(Stored data)
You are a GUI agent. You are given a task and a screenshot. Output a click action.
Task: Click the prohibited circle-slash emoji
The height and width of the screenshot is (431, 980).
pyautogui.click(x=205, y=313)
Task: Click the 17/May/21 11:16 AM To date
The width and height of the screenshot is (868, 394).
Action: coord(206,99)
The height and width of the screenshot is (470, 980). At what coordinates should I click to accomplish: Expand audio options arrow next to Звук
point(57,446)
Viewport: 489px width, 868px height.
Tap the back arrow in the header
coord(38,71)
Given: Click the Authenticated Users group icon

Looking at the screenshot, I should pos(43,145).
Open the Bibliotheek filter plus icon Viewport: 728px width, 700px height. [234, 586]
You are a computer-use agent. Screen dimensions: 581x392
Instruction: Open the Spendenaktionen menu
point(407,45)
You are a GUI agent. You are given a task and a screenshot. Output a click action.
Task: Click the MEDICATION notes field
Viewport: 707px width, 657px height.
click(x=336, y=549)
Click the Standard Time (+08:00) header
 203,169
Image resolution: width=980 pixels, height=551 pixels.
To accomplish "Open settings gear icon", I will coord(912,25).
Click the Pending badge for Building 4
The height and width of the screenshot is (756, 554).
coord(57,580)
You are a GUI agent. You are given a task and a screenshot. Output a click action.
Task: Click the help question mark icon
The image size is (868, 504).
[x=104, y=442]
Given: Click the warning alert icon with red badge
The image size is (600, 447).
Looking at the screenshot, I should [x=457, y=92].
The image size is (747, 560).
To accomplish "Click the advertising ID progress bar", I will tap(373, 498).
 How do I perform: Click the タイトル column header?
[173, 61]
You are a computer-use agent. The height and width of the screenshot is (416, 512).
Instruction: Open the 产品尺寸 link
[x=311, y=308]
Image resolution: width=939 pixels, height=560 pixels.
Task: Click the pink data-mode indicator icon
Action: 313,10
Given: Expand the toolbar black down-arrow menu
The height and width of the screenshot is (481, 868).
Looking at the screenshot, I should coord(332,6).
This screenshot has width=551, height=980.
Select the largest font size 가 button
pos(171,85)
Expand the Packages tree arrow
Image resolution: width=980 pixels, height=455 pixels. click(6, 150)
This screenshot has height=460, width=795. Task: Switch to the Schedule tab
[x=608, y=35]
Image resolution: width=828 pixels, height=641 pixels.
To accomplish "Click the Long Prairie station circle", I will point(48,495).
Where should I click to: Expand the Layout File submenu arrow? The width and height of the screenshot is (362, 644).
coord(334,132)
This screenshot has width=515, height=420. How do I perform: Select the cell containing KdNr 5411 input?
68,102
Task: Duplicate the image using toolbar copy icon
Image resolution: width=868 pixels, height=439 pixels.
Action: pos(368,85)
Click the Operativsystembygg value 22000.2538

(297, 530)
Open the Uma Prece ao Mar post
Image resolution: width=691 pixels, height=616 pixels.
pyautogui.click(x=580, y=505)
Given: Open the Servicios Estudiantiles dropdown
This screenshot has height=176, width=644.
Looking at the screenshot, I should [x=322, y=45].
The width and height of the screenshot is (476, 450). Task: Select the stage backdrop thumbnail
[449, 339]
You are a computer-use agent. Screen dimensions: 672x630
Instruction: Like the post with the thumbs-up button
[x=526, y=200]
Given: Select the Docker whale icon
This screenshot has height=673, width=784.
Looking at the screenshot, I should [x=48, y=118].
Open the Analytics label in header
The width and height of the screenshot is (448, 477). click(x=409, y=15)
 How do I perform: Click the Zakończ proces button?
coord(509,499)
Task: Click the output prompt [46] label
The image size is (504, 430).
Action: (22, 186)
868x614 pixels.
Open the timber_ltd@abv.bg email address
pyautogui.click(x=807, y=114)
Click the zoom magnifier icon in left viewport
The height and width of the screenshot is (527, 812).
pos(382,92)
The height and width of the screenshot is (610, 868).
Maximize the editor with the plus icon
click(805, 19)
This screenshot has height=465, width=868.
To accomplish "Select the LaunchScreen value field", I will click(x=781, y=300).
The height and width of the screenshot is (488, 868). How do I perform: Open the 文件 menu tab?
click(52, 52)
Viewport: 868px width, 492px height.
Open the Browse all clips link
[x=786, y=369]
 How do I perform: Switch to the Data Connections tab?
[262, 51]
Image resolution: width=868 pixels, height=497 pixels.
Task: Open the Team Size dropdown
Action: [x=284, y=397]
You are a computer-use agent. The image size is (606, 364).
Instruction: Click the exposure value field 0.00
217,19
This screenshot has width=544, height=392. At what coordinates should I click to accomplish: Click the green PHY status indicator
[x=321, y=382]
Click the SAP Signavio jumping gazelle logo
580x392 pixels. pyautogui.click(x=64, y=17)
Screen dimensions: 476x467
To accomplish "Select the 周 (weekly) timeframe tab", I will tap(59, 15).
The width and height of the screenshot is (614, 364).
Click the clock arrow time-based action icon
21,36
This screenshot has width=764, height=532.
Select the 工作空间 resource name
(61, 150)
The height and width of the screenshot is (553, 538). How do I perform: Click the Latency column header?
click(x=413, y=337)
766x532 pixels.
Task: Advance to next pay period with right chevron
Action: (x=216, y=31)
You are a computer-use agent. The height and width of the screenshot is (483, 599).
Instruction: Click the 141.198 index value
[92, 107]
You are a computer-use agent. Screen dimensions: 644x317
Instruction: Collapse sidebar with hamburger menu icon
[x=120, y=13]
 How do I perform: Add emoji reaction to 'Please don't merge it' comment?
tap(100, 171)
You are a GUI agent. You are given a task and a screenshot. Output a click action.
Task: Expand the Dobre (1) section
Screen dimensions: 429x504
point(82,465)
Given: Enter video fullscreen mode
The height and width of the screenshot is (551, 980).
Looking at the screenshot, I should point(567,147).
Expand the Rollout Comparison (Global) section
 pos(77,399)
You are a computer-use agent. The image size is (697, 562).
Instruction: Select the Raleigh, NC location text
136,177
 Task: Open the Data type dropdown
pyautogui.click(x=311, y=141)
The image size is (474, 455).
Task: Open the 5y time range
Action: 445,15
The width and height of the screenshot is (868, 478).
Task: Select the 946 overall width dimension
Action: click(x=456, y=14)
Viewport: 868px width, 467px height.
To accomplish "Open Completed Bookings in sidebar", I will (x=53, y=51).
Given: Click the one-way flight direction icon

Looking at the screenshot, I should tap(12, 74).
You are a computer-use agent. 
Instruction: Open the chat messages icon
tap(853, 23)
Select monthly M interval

*YOUR GOAL*
Repeat each line of the data exactly as it appears above.

*EXPECTED OUTPUT*
You are a GUI agent. You are given a task and a screenshot. Output a click action.
Task: Click the prohibited circle-slash emoji
The height and width of the screenshot is (431, 980).
pyautogui.click(x=205, y=313)
Task: Click the 17/May/21 11:16 AM To date
The width and height of the screenshot is (868, 394).
Action: coord(206,99)
The height and width of the screenshot is (470, 980). At what coordinates should I click to accomplish: Expand audio options arrow next to Звук
point(57,446)
Viewport: 489px width, 868px height.
Tap the back arrow in the header
coord(38,71)
Given: Click the Authenticated Users group icon

Looking at the screenshot, I should pos(43,145).
Open the Bibliotheek filter plus icon Viewport: 728px width, 700px height. [234, 586]
You are a computer-use agent. Screen dimensions: 581x392
Instruction: Open the Spendenaktionen menu
point(407,45)
You are a GUI agent. You are given a task and a screenshot. Output a click action.
Task: Click the MEDICATION notes field
Viewport: 707px width, 657px height.
click(x=336, y=549)
Click the Standard Time (+08:00) header
 203,169
Image resolution: width=980 pixels, height=551 pixels.
To accomplish "Open settings gear icon", I will coord(912,25).
Click the Pending badge for Building 4
The height and width of the screenshot is (756, 554).
coord(57,580)
You are a GUI agent. You are given a task and a screenshot. Output a click action.
Task: Click the help question mark icon
The image size is (868, 504).
[x=104, y=442]
Given: Click the warning alert icon with red badge
The image size is (600, 447).
Looking at the screenshot, I should [x=457, y=92].
The image size is (747, 560).
To accomplish "Click the advertising ID progress bar", I will tap(373, 498).
 How do I perform: Click the タイトル column header?
[173, 61]
You are a computer-use agent. The height and width of the screenshot is (416, 512).
Instruction: Open the 产品尺寸 link
[x=311, y=308]
Image resolution: width=939 pixels, height=560 pixels.
Task: Click the pink data-mode indicator icon
Action: 313,10
Given: Expand the toolbar black down-arrow menu
The height and width of the screenshot is (481, 868).
Looking at the screenshot, I should coord(332,6).
This screenshot has width=551, height=980.
Select the largest font size 가 button
pos(171,85)
Expand the Packages tree arrow
Image resolution: width=980 pixels, height=455 pixels. click(6, 150)
This screenshot has height=460, width=795. Task: Switch to the Schedule tab
[x=608, y=35]
Image resolution: width=828 pixels, height=641 pixels.
To accomplish "Click the Long Prairie station circle", I will point(48,495).
Where should I click to: Expand the Layout File submenu arrow? The width and height of the screenshot is (362, 644).
coord(334,132)
This screenshot has width=515, height=420. How do I perform: Select the cell containing KdNr 5411 input?
68,102
Task: Duplicate the image using toolbar copy icon
Image resolution: width=868 pixels, height=439 pixels.
Action: pos(368,85)
Click the Operativsystembygg value 22000.2538

(297, 530)
Open the Uma Prece ao Mar post
Image resolution: width=691 pixels, height=616 pixels.
pyautogui.click(x=580, y=505)
Given: Open the Servicios Estudiantiles dropdown
This screenshot has height=176, width=644.
Looking at the screenshot, I should [x=322, y=45].
The width and height of the screenshot is (476, 450). Task: Select the stage backdrop thumbnail
[449, 339]
You are a computer-use agent. Screen dimensions: 672x630
Instruction: Like the post with the thumbs-up button
[x=526, y=200]
Given: Select the Docker whale icon
This screenshot has height=673, width=784.
Looking at the screenshot, I should [x=48, y=118].
Open the Analytics label in header
The width and height of the screenshot is (448, 477). click(x=409, y=15)
 How do I perform: Click the Zakończ proces button?
coord(509,499)
Task: Click the output prompt [46] label
The image size is (504, 430).
Action: (22, 186)
868x614 pixels.
Open the timber_ltd@abv.bg email address
pyautogui.click(x=807, y=114)
Click the zoom magnifier icon in left viewport
The height and width of the screenshot is (527, 812).
pos(382,92)
The height and width of the screenshot is (610, 868).
Maximize the editor with the plus icon
click(805, 19)
This screenshot has height=465, width=868.
To accomplish "Select the LaunchScreen value field", I will click(x=781, y=300).
The height and width of the screenshot is (488, 868). How do I perform: Open the 文件 menu tab?
click(52, 52)
Viewport: 868px width, 492px height.
Open the Browse all clips link
[x=786, y=369]
 How do I perform: Switch to the Data Connections tab?
[262, 51]
Image resolution: width=868 pixels, height=497 pixels.
Task: Open the Team Size dropdown
Action: [x=284, y=397]
You are a computer-use agent. The image size is (606, 364).
Instruction: Click the exposure value field 0.00
217,19
This screenshot has width=544, height=392. At what coordinates should I click to accomplish: Click the green PHY status indicator
[x=321, y=382]
Click the SAP Signavio jumping gazelle logo
580x392 pixels. pyautogui.click(x=64, y=17)
Screen dimensions: 476x467
To accomplish "Select the 周 (weekly) timeframe tab", I will tap(59, 15).
The width and height of the screenshot is (614, 364).
Click the clock arrow time-based action icon
21,36
This screenshot has width=764, height=532.
Select the 工作空间 resource name
(61, 150)
The height and width of the screenshot is (553, 538). How do I perform: Click the Latency column header?
click(x=413, y=337)
766x532 pixels.
Task: Advance to next pay period with right chevron
Action: (x=216, y=31)
You are a computer-use agent. The height and width of the screenshot is (483, 599).
Instruction: Click the 141.198 index value
[92, 107]
You are a computer-use agent. Screen dimensions: 644x317
Instruction: Collapse sidebar with hamburger menu icon
[x=120, y=13]
 How do I perform: Add emoji reaction to 'Please don't merge it' comment?
tap(100, 171)
You are a GUI agent. You are given a task and a screenshot. Output a click action.
Task: Expand the Dobre (1) section
Screen dimensions: 429x504
point(82,465)
Given: Enter video fullscreen mode
The height and width of the screenshot is (551, 980).
Looking at the screenshot, I should point(567,147).
Expand the Rollout Comparison (Global) section
 pos(77,399)
You are a computer-use agent. The image size is (697, 562).
Instruction: Select the Raleigh, NC location text
136,177
 Task: Open the Data type dropdown
pyautogui.click(x=311, y=141)
The image size is (474, 455).
Task: Open the 5y time range
Action: 445,15
The width and height of the screenshot is (868, 478).
Task: Select the 946 overall width dimension
Action: click(x=456, y=14)
Viewport: 868px width, 467px height.
To accomplish "Open Completed Bookings in sidebar", I will (x=53, y=51).
Given: Click the one-way flight direction icon

Looking at the screenshot, I should tap(12, 74).
You are a computer-use agent. 
Instruction: Open the chat messages icon
tap(853, 23)
Select monthly M interval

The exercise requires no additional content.